ASSIGNMENT: Exclude the pictures. Transcribe exactly, and only, the lines from the one holding "1501x770 pixels. How" to the end of the material below.
------------------------
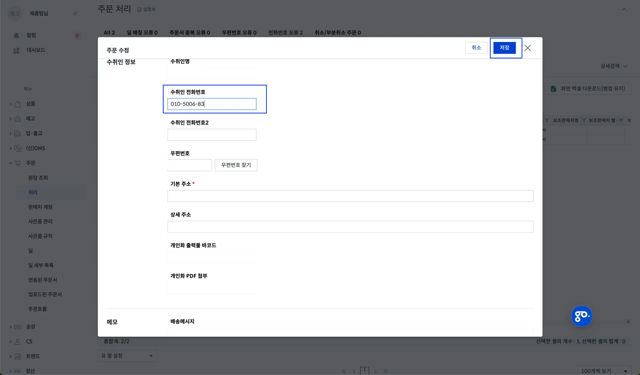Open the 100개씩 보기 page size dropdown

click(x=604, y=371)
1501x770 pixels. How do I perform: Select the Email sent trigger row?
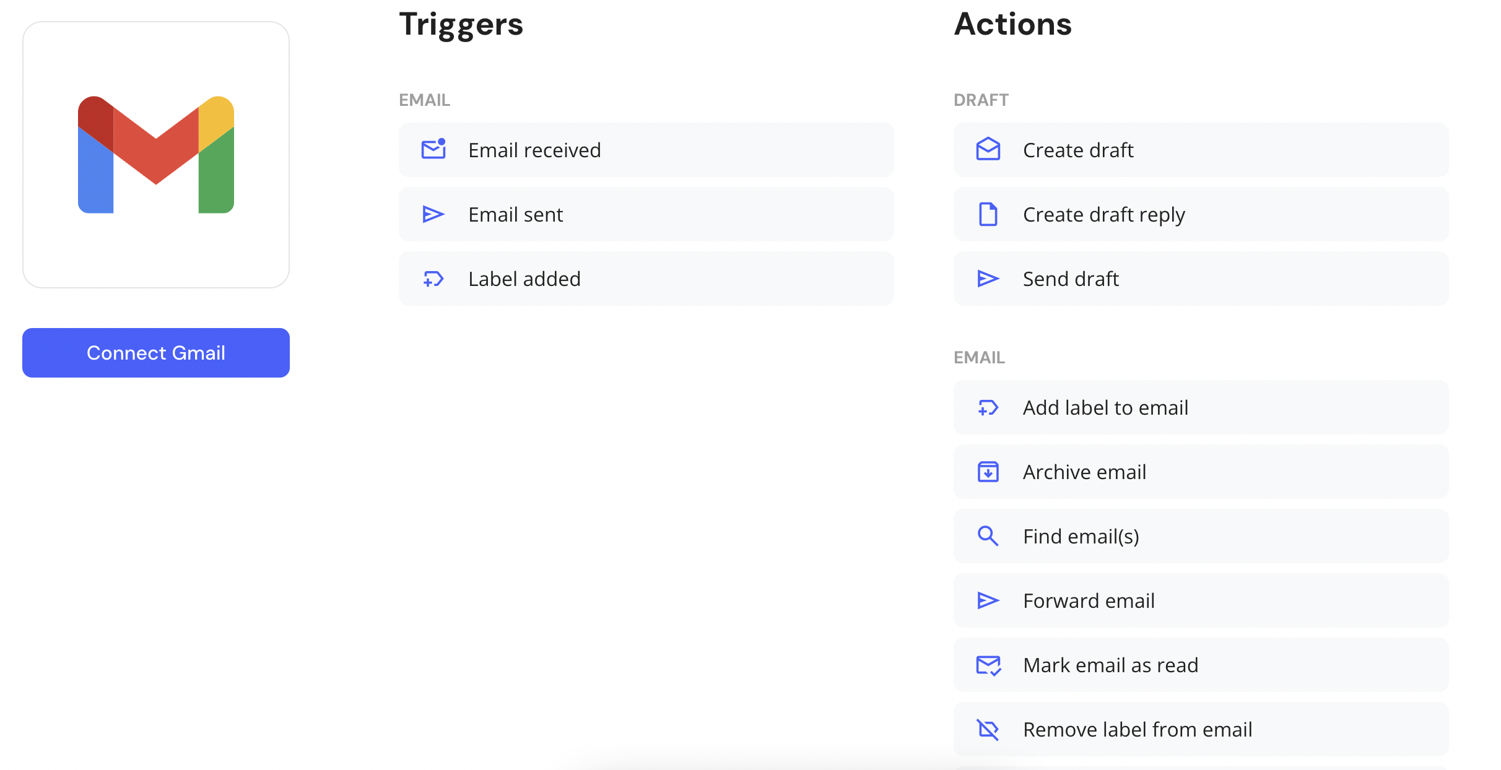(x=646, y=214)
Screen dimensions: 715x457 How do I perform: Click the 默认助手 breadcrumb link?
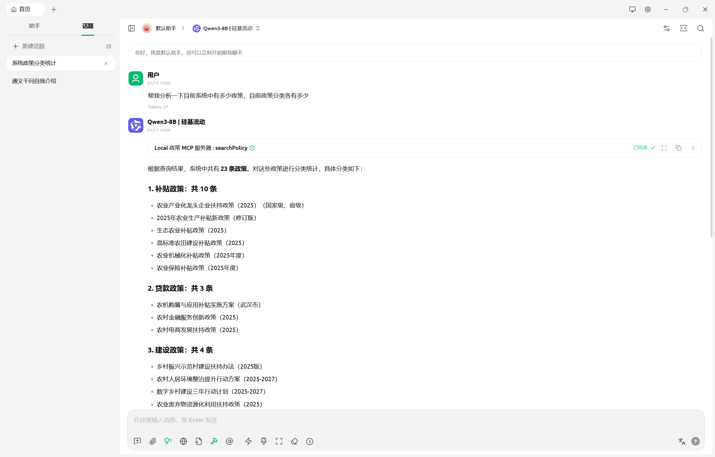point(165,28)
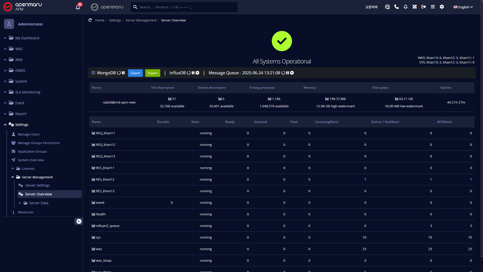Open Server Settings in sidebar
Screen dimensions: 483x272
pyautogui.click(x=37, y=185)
------------------------
RESULT FOR THIS TASK:
1501x770 pixels. How do I perform: Select the Email sent trigger row?
(x=646, y=214)
Screen dimensions: 715x457 How do I perform: Click the 默认助手 breadcrumb link?
point(165,28)
Open Server Settings in sidebar
Screen dimensions: 483x272
pyautogui.click(x=37, y=185)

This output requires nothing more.